> _TASK BRIEF_
Lift every line from the entries that includes the word "Given".

[Stored data entries]

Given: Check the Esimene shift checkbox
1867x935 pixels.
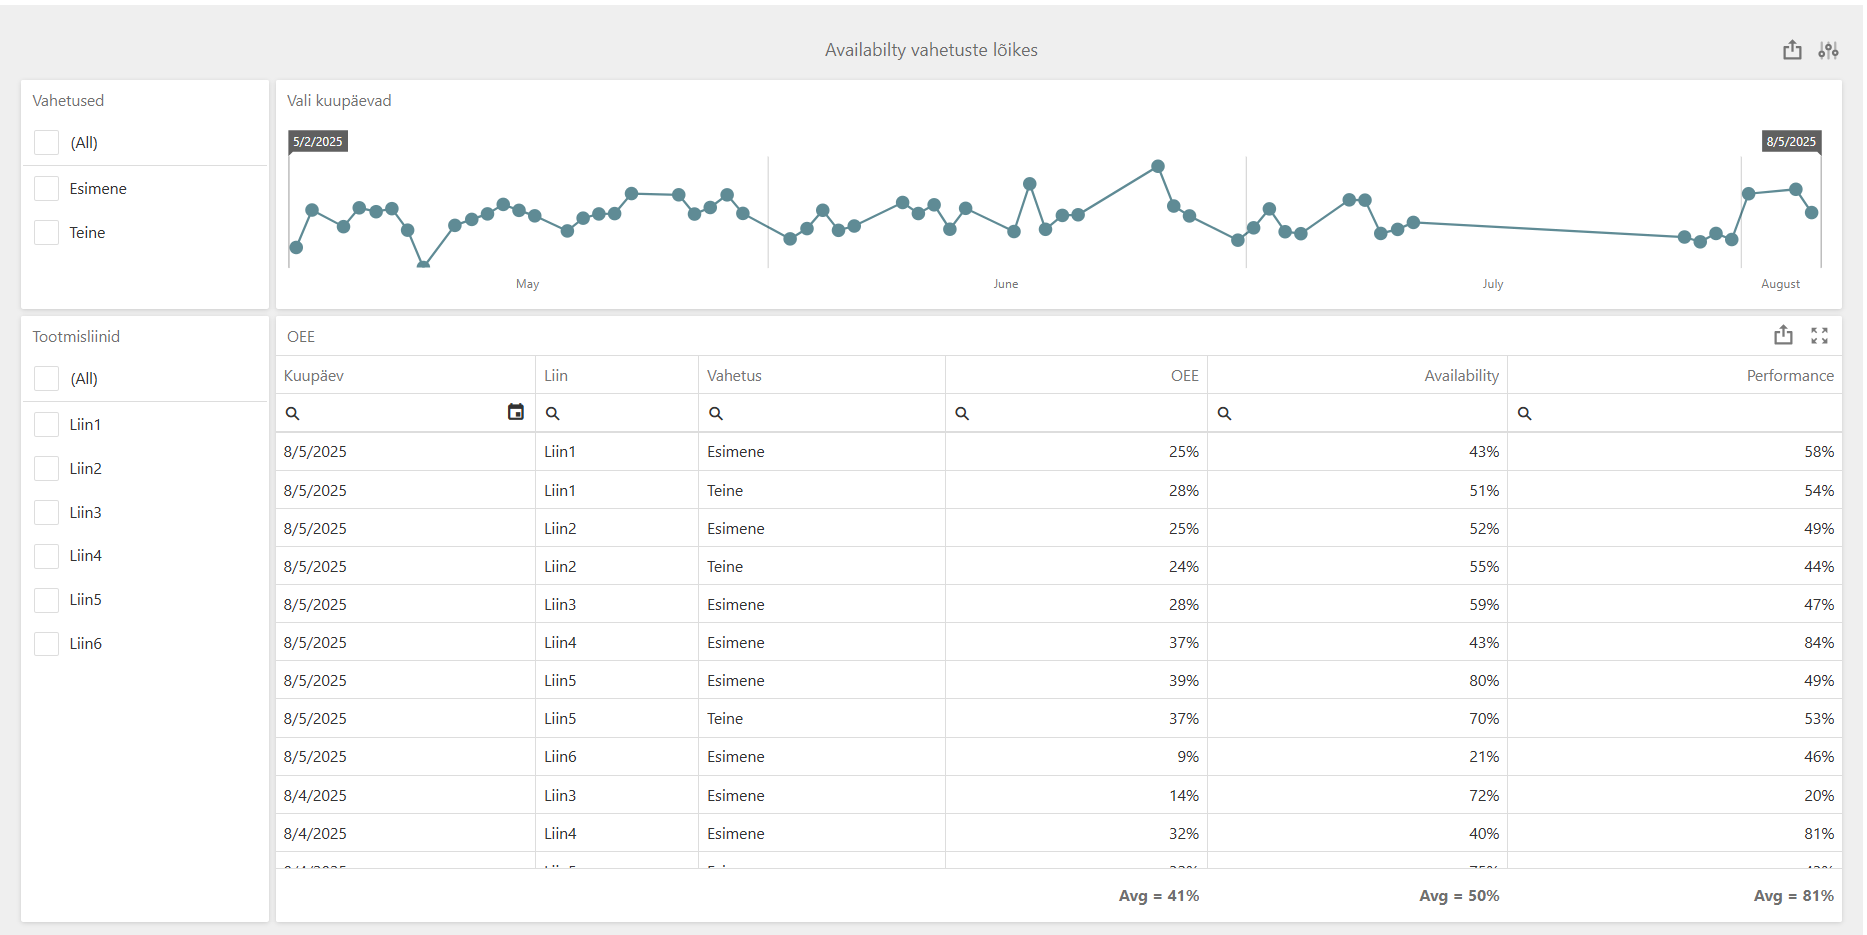Looking at the screenshot, I should [46, 188].
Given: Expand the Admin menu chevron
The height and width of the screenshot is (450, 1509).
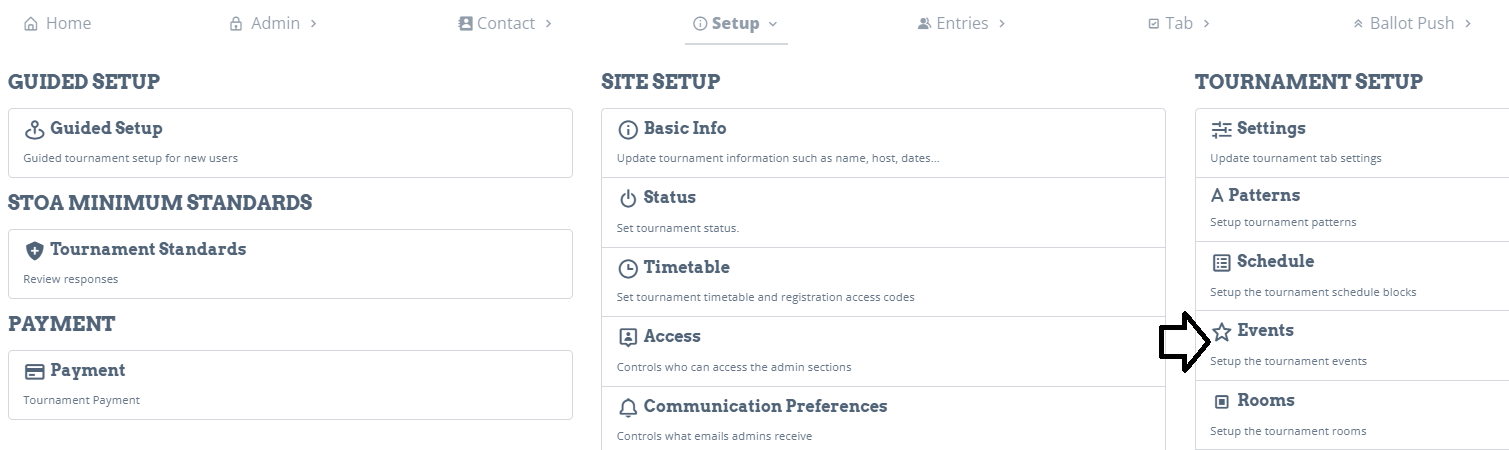Looking at the screenshot, I should pyautogui.click(x=314, y=23).
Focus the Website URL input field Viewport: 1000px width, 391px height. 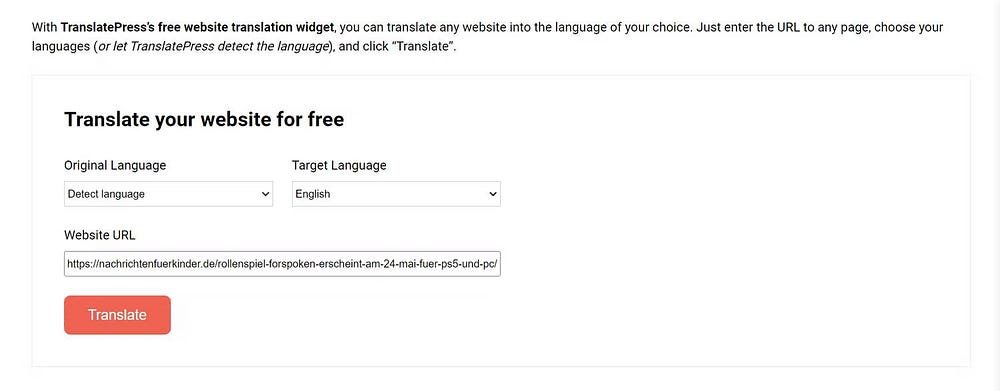coord(282,263)
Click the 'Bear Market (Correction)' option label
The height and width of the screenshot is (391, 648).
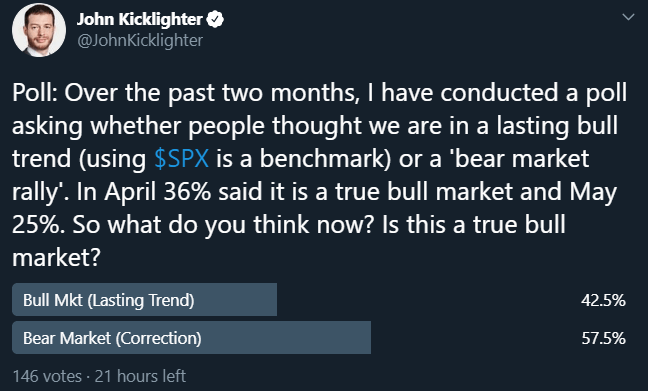[x=112, y=338]
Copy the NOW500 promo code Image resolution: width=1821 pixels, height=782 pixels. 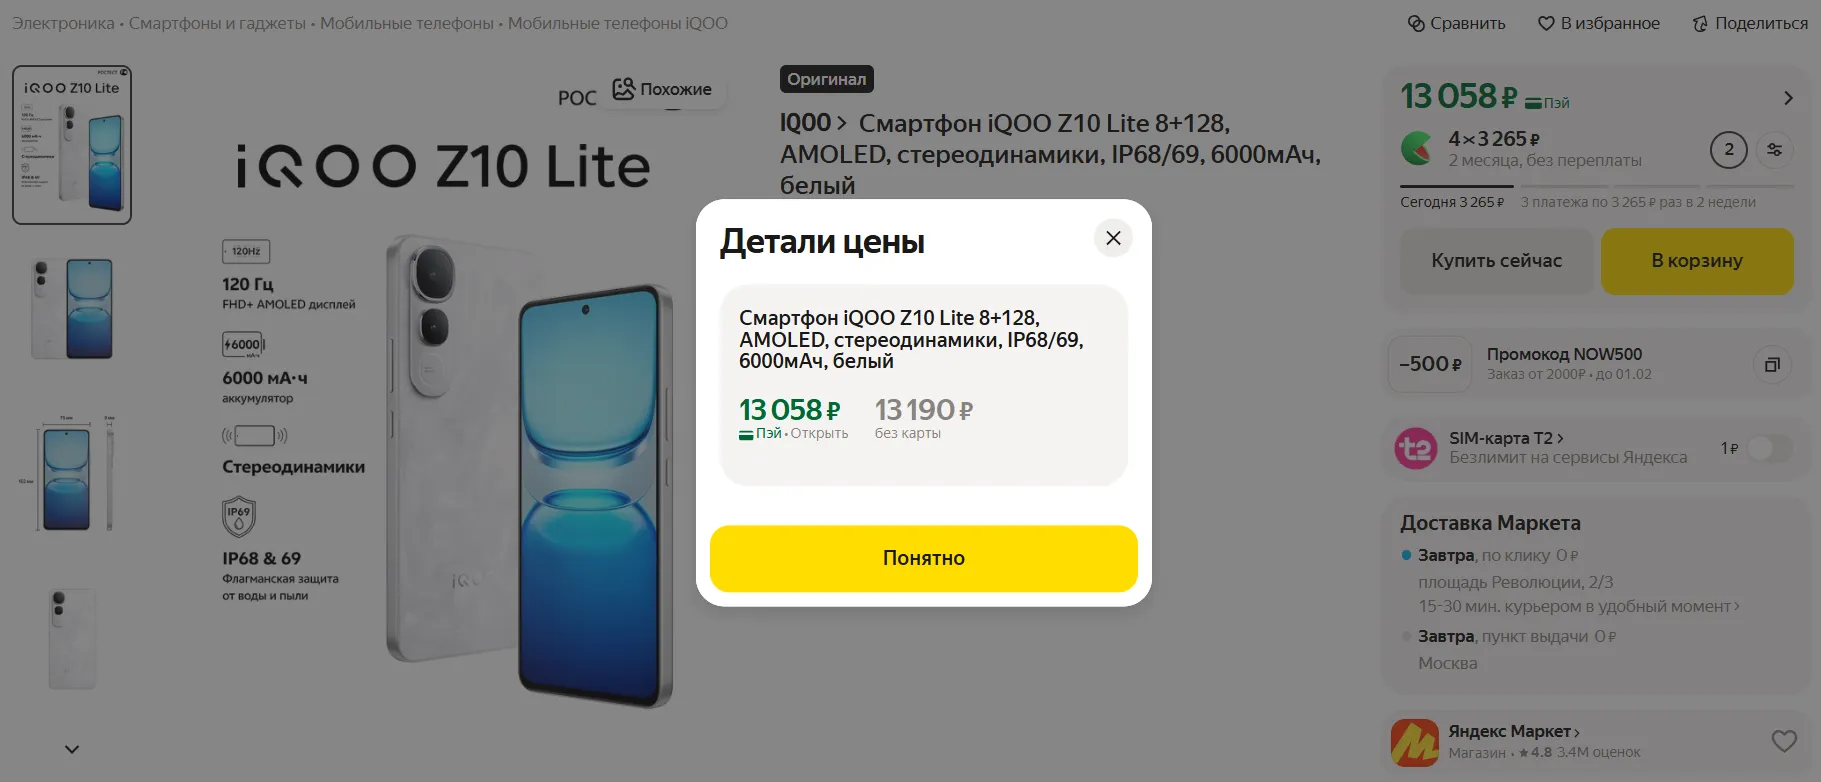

> _TASK SOLUTION_
Given: Check the Esimene shift checkbox
Given: Expand the Admin menu chevron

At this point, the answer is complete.